También es útil reflexionar sobre qué es lo que realmente buscas al indagar en tus orígenes. ¿Es una necesidad de sentirte completa? ¿Es el deseo de entender rasgos de tu personalidad o físico? ¿O acaso es el miedo a que haya "algo faltante" en ti? A veces, detrás de la búsqueda de raíces hay temores más profundos, como la sensación de no encajar del todo o el miedo al abandono. Identificar estos miedos puede aliviar la presión de "resolver" todo de golpe. Recuerda que tu identidad no es solo tu origen biológico ni solo tu familia adoptiva: es la suma de ambas cosas, más todas las experiencias que has vivido y las decisiones que has tomado. Eres la estudiante universitaria que lucha por concentrarse, pero también la persona que ama a sus padres adoptivos, la que siente curiosidad por su pasado y la que busca crecer a pesar de la incertidumbre. Todas esas partes son igual de reales.
Por último, considera que este proceso puede tener altibajos. Habrá días en que las preguntas te abrumen y otros en que apenas las recuerdes. No se trata de "superarlo" de una vez por todas, sino de aprender a convivir con esas preguntas de una manera que no te paralice. Si en algún momento sientes que el aislamiento o la ansiedad se vuelven inmanejables, no dudes en pedir ayuda profesional.

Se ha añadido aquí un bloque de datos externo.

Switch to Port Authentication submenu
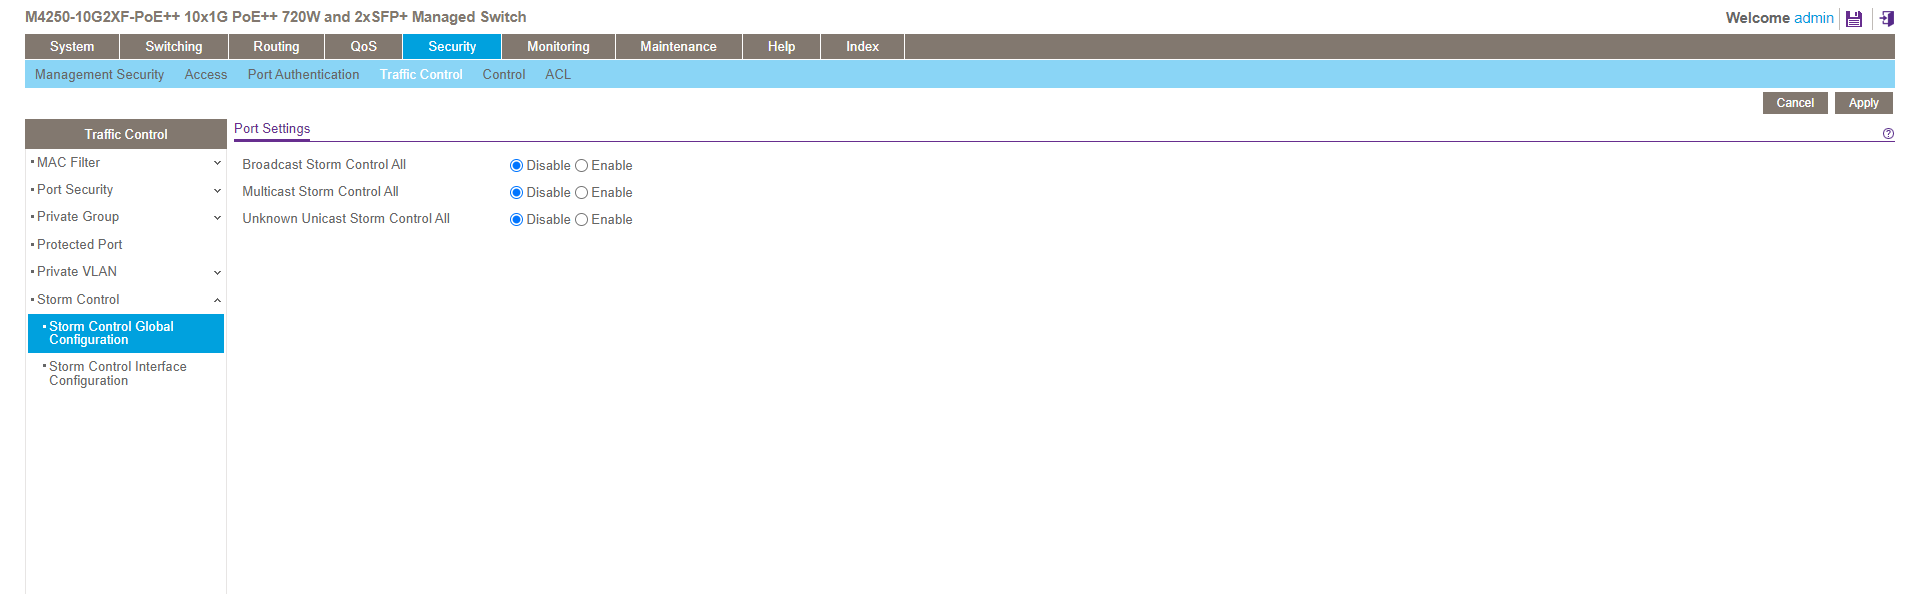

No estás sola en esto: muchas personas adoptadas pasan por etapas similares, y aunque cada historia es única, compartir estas experiencias en grupos de apoyo (presenciales o en línea) puede ser increíblemente sanador. Lo más importante es que te permitas sentir lo que sientes sin juzgarte, y que encuentres un equilibrio entre honrar tu pasado y vivir tu presente con plenitud.